EXCERPT —
■ ■ ■ ■

From: Helma van der Linden <[EMAIL PROTECTED]>
Date: Tue, 10 Jan 2006 17:31:25 +0100
Guys,
I usually keep away from licensing issues, but this time I'd like to know
if it is done correctly. I'm looking at a project that is made up of
several other open source projects, cocoon is one of them, another
(sub)project is licensed under BSD.
This project is licensed under GPL. It doesn't say that only their part is
GPL and others are licensed differently. Looks like they included the
entire Cocoon source tree with licensing files for all external jars used
and they also left in the ASF license headers in the various files.
Is this correct?
Given that GNU [1] list the Apache licenses as "GPL-Incompatible, Free
Software Licenses", I've always interpreted that to mean that you can't link
to (i.e. make use of) Apache-licensed libraries (jars) in a project that
you're releasing under the GPL. They don't appear to have an equivalent
list for LGPL compatibility, unfortunately.

■ ■ ■ ■

STORED DATA —
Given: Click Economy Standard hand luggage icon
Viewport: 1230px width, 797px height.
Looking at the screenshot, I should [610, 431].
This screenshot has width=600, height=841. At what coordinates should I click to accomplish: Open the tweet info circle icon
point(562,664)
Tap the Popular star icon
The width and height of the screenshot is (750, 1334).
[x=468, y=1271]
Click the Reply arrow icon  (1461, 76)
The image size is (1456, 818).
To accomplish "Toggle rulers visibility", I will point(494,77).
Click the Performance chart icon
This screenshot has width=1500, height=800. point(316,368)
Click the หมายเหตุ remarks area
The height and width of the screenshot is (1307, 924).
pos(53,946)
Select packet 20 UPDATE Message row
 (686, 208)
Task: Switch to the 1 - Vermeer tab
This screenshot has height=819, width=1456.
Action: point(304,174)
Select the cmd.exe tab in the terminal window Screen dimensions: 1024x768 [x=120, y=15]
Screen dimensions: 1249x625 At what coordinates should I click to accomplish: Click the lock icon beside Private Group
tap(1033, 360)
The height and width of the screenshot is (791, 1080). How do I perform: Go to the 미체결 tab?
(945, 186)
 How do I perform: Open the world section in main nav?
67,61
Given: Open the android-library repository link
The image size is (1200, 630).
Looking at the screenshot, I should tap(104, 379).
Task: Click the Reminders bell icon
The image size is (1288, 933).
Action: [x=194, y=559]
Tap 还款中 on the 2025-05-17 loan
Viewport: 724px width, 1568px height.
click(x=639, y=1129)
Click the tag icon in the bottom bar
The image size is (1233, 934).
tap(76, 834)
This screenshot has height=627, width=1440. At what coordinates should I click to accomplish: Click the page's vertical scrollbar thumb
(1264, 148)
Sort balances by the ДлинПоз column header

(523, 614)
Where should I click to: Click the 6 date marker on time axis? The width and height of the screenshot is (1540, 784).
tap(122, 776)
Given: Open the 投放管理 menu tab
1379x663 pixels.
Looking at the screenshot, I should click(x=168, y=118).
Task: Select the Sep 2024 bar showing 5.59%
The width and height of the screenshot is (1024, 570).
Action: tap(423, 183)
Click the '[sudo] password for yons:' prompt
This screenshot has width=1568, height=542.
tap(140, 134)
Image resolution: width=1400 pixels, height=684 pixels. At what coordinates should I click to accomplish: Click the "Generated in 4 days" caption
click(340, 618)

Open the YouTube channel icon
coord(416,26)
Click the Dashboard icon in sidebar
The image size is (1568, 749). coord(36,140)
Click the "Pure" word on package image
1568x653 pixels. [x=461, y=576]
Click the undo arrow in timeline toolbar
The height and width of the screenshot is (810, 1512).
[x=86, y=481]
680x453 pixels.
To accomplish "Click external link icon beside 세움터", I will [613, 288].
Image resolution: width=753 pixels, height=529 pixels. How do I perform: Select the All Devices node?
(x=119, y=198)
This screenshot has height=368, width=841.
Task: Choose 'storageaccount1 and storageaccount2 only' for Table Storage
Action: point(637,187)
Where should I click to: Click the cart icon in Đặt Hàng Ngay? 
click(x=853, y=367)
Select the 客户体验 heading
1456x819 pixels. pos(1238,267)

■ ■ ■ ■

CHALLENGE 1 —
Answer these questions about the licensing message:
(a) Under what license is the project being looked at released?
(b) What did the project leave in the various files?
(c) How does GNU list the Apache licenses?
CHALLENGE 2 — Reproduce the part of the licensing message starting with "This project is" and going on through "LGPL compatibility, unfortunately.".
The records have no connection to the licensing message.

TASK SOLUTION 1 —
(a) GPL
(b) The ASF license headers
(c) As "GPL-Incompatible, Free Software Licenses"

TASK SOLUTION 2 —
This project is licensed under GPL. It doesn't say that only their part is
GPL and others are licensed differently. Looks like they included the
entire Cocoon source tree with licensing files for all external jars used
and they also left in the ASF license headers in the various files.
Is this correct?
Given that GNU [1] list the Apache licenses as "GPL-Incompatible, Free
Software Licenses", I've always interpreted that to mean that you can't link
to (i.e. make use of) Apache-licensed libraries (jars) in a project that
you're releasing under the GPL. They don't appear to have an equivalent
list for LGPL compatibility, unfortunately.